No sabría precisar el momento exacto en que sintió un primer roce, delicado, casi tierno, sobre sus pies. Nadie más que él pareció apreciarlo, así que siguió observando el local con interesada curiosidad.
Era un recién llegado a la empresa y no deseaba convertirse en un elemento singular, señalable o murmurable por razones tan estúpidas como la convivencia, el compañerismo y otras patrañas de ese estilo que tanto le aburrían. Así que aceptó de buen talante asistir a la cena de sección, pagó su cuota e incluso opinó discretamente sobre el menú.
El segundo roce fue un poco más persistente y astuto; se entretuvo jugando con los bajos del pantalón, enganchó con ligereza el calcetín y se deslizó como un gusanito travieso por la pierna hasta tocar la piel. Era un tacto resbaladizo, algo frío, suave y reconfortante.
Miró a la compañera de mesa que tenía enfrente, una joven tímida y no exenta de atractivo, pero ésta seguía con atención el discurso de una amiga que, dos puestos más allá, comentaba las experiencias de su último parto a la vez que engullía el cochinillo. Un desconocido que se inclinaba con ostentación hacia el lado contrario le flanqueó la derecha y de paso su tranquilidad. La izquierda fue compartida por un hombrecillo locuaz y algo sudoroso que parecía sentirse como pez en el agua.

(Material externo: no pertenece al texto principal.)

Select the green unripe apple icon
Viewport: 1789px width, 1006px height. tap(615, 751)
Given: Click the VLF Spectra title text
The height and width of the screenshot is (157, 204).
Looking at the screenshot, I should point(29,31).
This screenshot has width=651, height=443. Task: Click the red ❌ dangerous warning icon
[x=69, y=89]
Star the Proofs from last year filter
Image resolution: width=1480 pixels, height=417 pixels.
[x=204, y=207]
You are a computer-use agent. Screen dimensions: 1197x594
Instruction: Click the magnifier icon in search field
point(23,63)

El tercer contacto trepó ágil hasta la rodilla; lo pilló desprevenido, un escalofrío le recorrió la columna vertebral y su tenedor cayó estrepitosamente al plato. En la rodilla, aquel pie perverso -porque estaba claro que era un pie- pareció sonreirle con movimientos circulares y lentos, pero su efecto comenzaba a ser todo el contrario.

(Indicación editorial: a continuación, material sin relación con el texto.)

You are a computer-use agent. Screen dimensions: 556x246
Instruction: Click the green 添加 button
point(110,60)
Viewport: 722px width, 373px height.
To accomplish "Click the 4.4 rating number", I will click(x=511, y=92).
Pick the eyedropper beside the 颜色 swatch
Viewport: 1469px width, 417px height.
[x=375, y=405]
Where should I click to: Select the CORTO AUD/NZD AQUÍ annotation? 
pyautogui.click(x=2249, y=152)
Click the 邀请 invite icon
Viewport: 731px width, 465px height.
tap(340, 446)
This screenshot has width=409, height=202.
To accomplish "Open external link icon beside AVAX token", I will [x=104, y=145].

Apenas llegado el postre, con el primer bocado de tarta al güisqui atascado en la boca, el emisario silencioso avanzó con sigilo por el muslo. Avanzó miles de metros, como si no tuviese final, avanzó por arriba, se dejó caer remolón hacia el interior y suspiró una y otra vez entre sus piernas hasta llegar hasta su, por aquel entonces, poderosa e indiscreta anatomía masculina.
No se atrevió a levantar la vista del helado medio derretido, convencido como estaba de que su compañera de mesa charlaba ahora tranquilamente con el hombrecillo sudoroso y locuaz. Su voz sonaba sosegada, con un timbre suave, coloreado por algunas breves risas.
Le pareció que sería bueno ayudarle, y, en el momento de colocar la servilleta sobre su regazo, liberó de un golpe certero la botonadura opresora de su pantalón. El piececillo pareció revolotear y estremecerse de júbilo, apartó ciudadosamente la tela y siguió avanzando como un ejército invencible y valeroso.
Llegar a la abertura de su calzoncillo estampado fue un trabajo fácil y encontrarse a la bestia despierta, el anhelado fruto de un trabajo certero. Apretó las piernas conteniendo la respiración mientras sonreía a la camarera que le servía el café. Intentó revolver el azucarillo con indiferencia, pero todo aquella noche parecía desbordarse. Cuando consiguió esparcir el café por el platillo y parte del mantel, hizo un nuevo esfuerzo y destensó sus muslos doloridos, se echó hacia atrás en la silla, inhaló un falso aire reponedor y dejó que su encantador visitante revolotease de nuevo con excitante torpeza.
Evitó cerrar los ojos, fijando su mirada orgásmica en la esmerada decoración del local. De pronto, una ola eléctrica recorrió su cuerpo rendido, abatido, sumiso y entregado a su diminuto dueño. Pensó que debía, en este último instante, ofrendarse a su dulce tirana y bajó la vista autoinmolándose en una débil sonrisa. Allí estaba ella, retorciendo un pitillo en el cenicero; sonrió también, tímida y desconcertada. Su amiga post-parto se acercó ajustándose la falda y, tras susurrarse algo ininteligible, se levantaron y se alejaron camino del lavabo.
Como un náufrago al borde de la cascada, las siguió con la mirada acuosa hasta que doblaron la esquina del salón. No era humillación, sino desvalimiento y abandono lo que creyó sentir. Apenas un parpadeo y de nuevo sintió escarbar al inquieto animalillo en el instante preciso. Se crispó en el asiento, su frágil balsa se quebró, hundiéndose sin remedio en un líquido tibio e inquietante.
Cerró los ojos conteniendo a ráfagas la respiración, sintió un estremecimiento por la espalda y un ligero temblor en las rodillas. El hombrecillo locuaz le sonreía con sus diminutos dientes: la calva brillante, el bigote sudoroso, la mirada febril, descompuesta y maléfica del pecado.